People’s Republic of Walmart – Phillips and Rozworski

 

I really like the Verso and Jacobin crossover texts. They’re well designed and easy to read. Here the authors make the argument that basically central planning is already happening, it is just happening at the firm level. I like the argument and it is interesting, I just worry about the efficiency of the planning, as we know that the firms here like Wal-Mart and Amazon have a lot of waste embedded in them. If we wanted to scale that up to a higher level, we would want to minimize that waste. I’m still somewhat skeptical of any central planning based on Hayek’s knowledge argument from the uses of knowledge in society that was his ultimate answer to the socialist calculation debate, but this is an issue that has been explored since then and I think we’ve gotten closer to potential full efficiency. This book is a good introduction to these issues, and it is a worthwhile read. My only real complaint is that there no bibliography at the end – I really wanted to go to their sources and that’s not collected at the end.

 

The Foundation Trilogy – Asimov

 

I wrote my master’s thesis on this trilogy. I’ve read it cover to cover over a dozen times, and parts of it more than that. I have come to a conclusion about Asimov generally and this text specifically, and that is that Asimov was not that great of a writer when it came to plot or characters but awesome when it came to ideas. What do we know about his texts? Psychohistory and the three laws of robotics! But the characters and the things they do? Not much.

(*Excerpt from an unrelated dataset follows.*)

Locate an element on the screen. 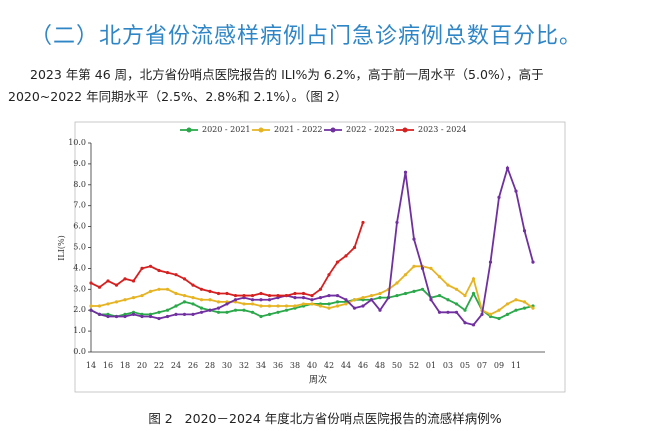  y-axis-label: ILI(%) is located at coordinates (62, 248).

I didn’t go down this path to find out just what has been researched about the writing of the books, but I feel like Asimov came across the idea of Psychohistory (Basically history plus math and economics to tell (and control) the future). And he’s writing the first stories and the who arc is that there’s a crisis and then the characters go to the Time Vault and see Seldon, and the problem is solved though his Deus ex machina. That gets boring so he needed something outside of his own creation which is why he created the Mule and then had to bring in the Second Foundation. It’s like the old lady who swallowed the fly thing – and worse when you think of how he integrated everything in the late books he wrote in the 80s. Everything works if you don’t think too hard about it, but I literally spent years thinking about the thing and it falls apart on examination. Is it worth reading? Yes, a thousand times yes. But is it good? Not really.

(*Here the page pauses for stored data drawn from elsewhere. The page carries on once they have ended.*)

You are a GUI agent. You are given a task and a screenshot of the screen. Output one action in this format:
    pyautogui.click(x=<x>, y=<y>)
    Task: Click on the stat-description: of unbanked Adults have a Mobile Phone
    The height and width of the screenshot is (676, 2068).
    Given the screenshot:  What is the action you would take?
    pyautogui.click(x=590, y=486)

Blackshirts and Reds – Parenti

I bought this because I had not read anything by Michael Parenti before and this was one of his shorter texts. The thing that struck me most about it was that I had thought that it was more recent, not 30 years old . The problem with that is that it still feels of the time and important – fascism is always present and needs awareness and pushback. We just have to keep fighting, in all eras.

 

Archaeologies of the Future – Jameson

 

This book is interesting in that it is structure as theory for the first half (postmodern utopias, dystopias, and anti-utopias) and then a set of essays in the second half where Jameson is applying the ideas he’s talking about as he examines various science fiction texts. I read this because I was working on the idea of utopia in science fiction but eventually didn’t use it since my project went a different direction. It was worthwhile and I read through it a couple of times since it was good background in helping me develop a vocabulary for critically thinking about and writing about science fiction  -- even if I didn’t understand half of what he was writing about.

 

The Cambridge Companion to Science Fiction

 

I read this right as I was starting out on a project writing about science fiction for a school project. It was a lot of surface level on both the canon and the criticism, but it was a great jumping off point for my research as I took this and extended my research on specific texts and critics. If you’re looking for an introduction on science fiction criticism, this is a good starting point.